Detuvimos las cuatrimotos al llegar frente a una cabaña, en medio de la nada. A esa hora, el sol crepuscular iluminaba la arena, fundiéndola en lo dorado del océano, dibujando una aridez inmensa. Alguien gritó, “¡ya voy!” al ver que Danny insistía golpeando el barandal de madera. Era el dueño del local, quien se sorprendió al ver a cuatro individuos a la puerta de su negocio, en esa época del año. Ahí estaba yo, de rasgos indígenas, sentado en una mesa. Conversando con los que me ayudaban en la búsqueda, y con el propietario del lugar, que como ellos; también era de antepasados negroides.

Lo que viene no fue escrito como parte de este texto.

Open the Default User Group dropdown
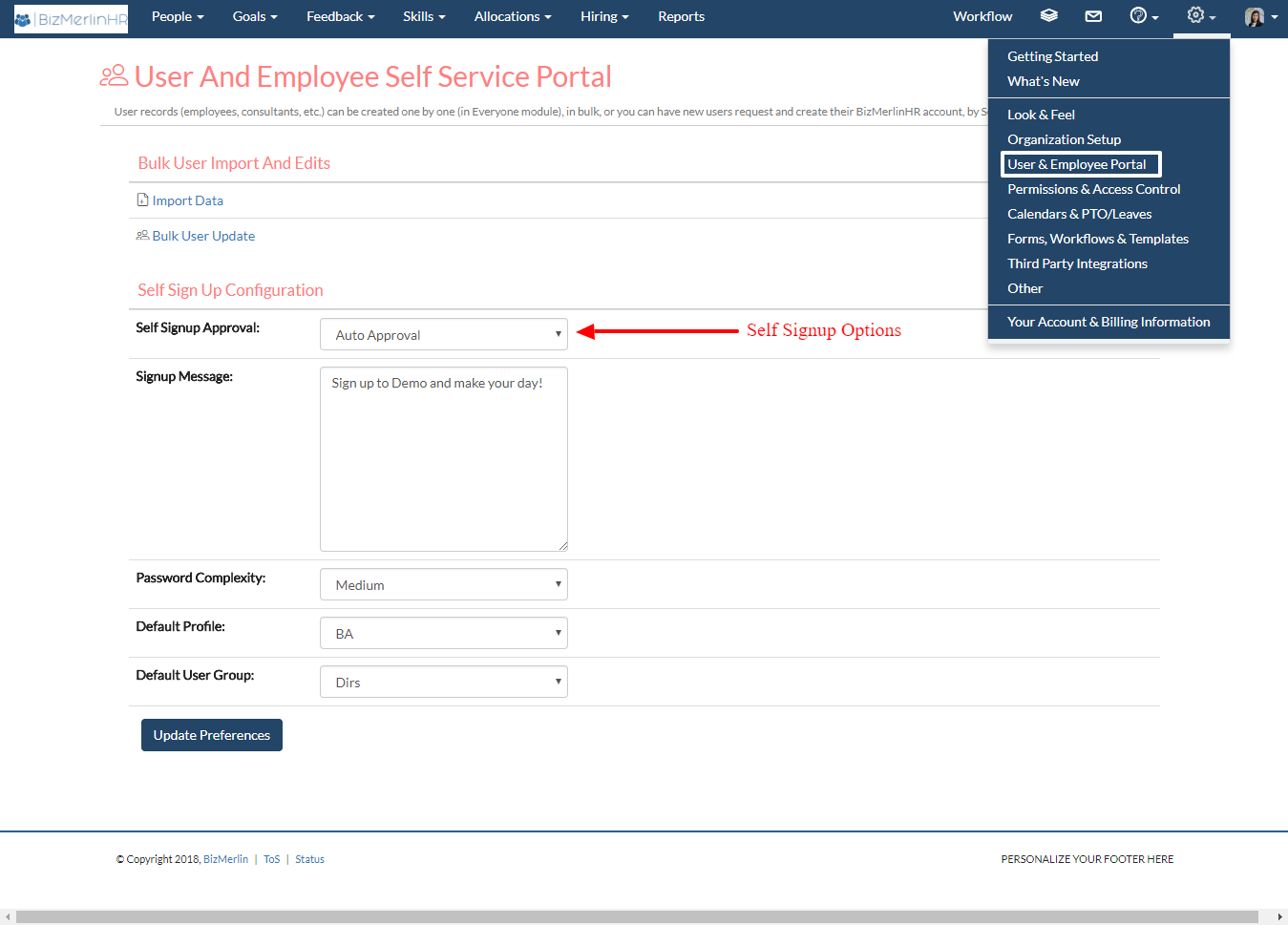Screen dimensions: 1288x925 pyautogui.click(x=443, y=681)
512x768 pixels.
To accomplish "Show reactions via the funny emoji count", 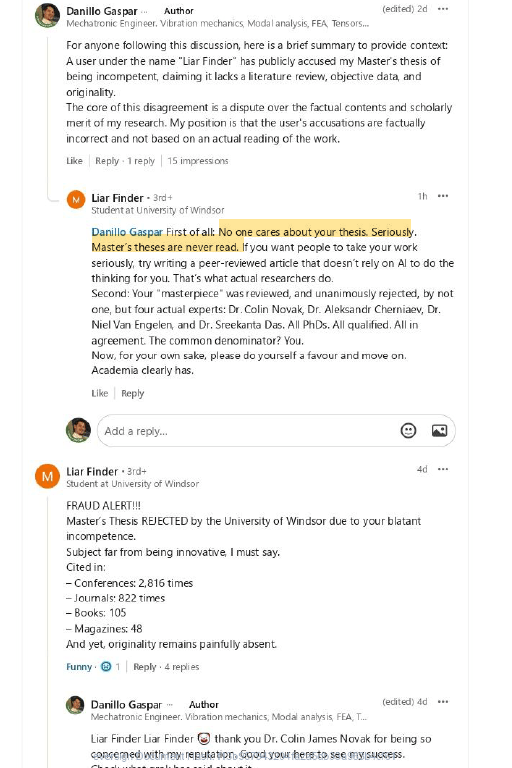I will [x=110, y=667].
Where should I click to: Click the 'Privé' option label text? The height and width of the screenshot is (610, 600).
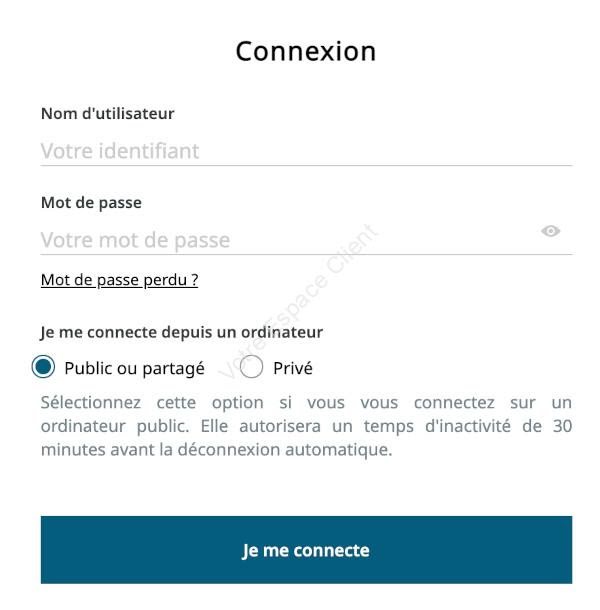pos(293,368)
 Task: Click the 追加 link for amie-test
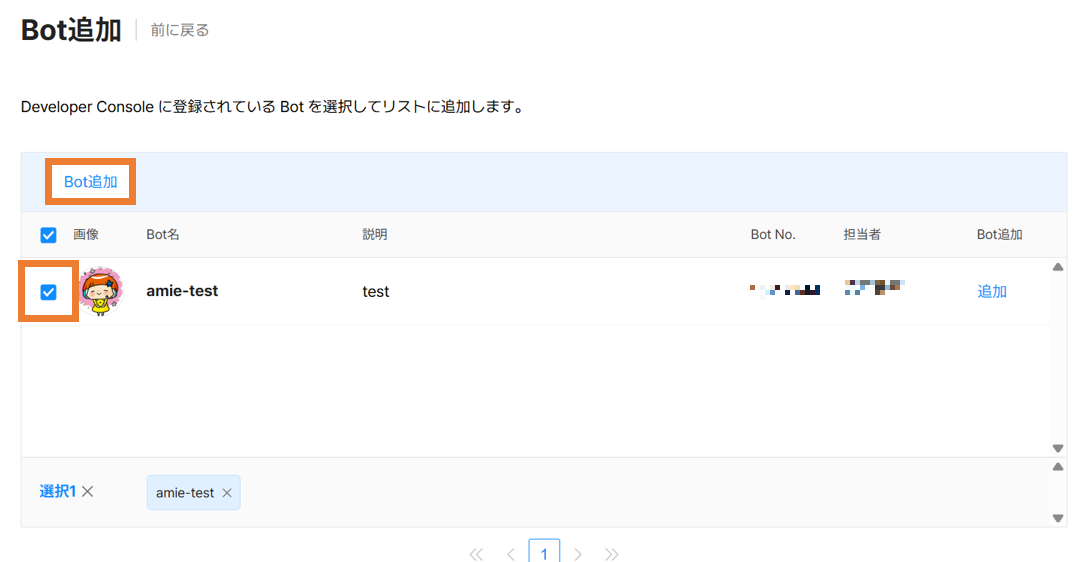(991, 292)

El hombre nos escuchó atento y se comprometió a estar al pendiente, e inclusive. Dijo que su esposa y él, ya en otras ocasiones habían velado cuerpos, o partes de ellos, cuando nadie los reclamaba. Al beber de mi cerveza, me perdí en la inmensidad del océano, y pensé que quizás ese sería tu destino. Por sus anécdotas, me consoló saber que después de un rosario los dejaban sepultados frente al mar, para que su alma tuviera un descanso eterno. Tras unos minutos, le dimos las gracias y nos encaminamos de nuevo a la arena. Con trabajos logré treparme a la cuatrimoto, pues mi rodilla estaba desecha. Al desplazarnos hacia el norte, rumbo a Acapulco, estaba atento a lo que me decía el conductor: “para nosotros es normal este tipo de cosas, es el deber de los que vivimos en la Costa Chica”. La noche nos alcanzó y solo veíamos lo que permitía la farola.
Se divisaban troncos expulsados por las olas, huellas de tortuga y también de los que recolectaban sus huevos. De cuando en cuando nos topamos a algunos de ellos, y recelosos, se alejaban pues temían que fuéramos de la marina. Ocasionalmente aparecían caparazones esqueléticos durante el trayecto, lo cual me indignó. "Esas son presas del cuchillo de alguien hambriento, o con hijos enfermos, sin dinero para las medicinas", me decía el conductor, asegurándome que la mayoría las protegía. Era un lugar ignorado por nuestros gobernantes, una raza olvidada por nuestro pueblo. Por alguna razón me sentía en casa. Pues tenía que regresar a un hogar solitario, consciente que donde vivía era una tierra de criollos y mestizos y yo, me iba a sentir fuera de lugar, como dijeran los de la Costa Chica cuando bromean, tan solo: “como cosa perdida”.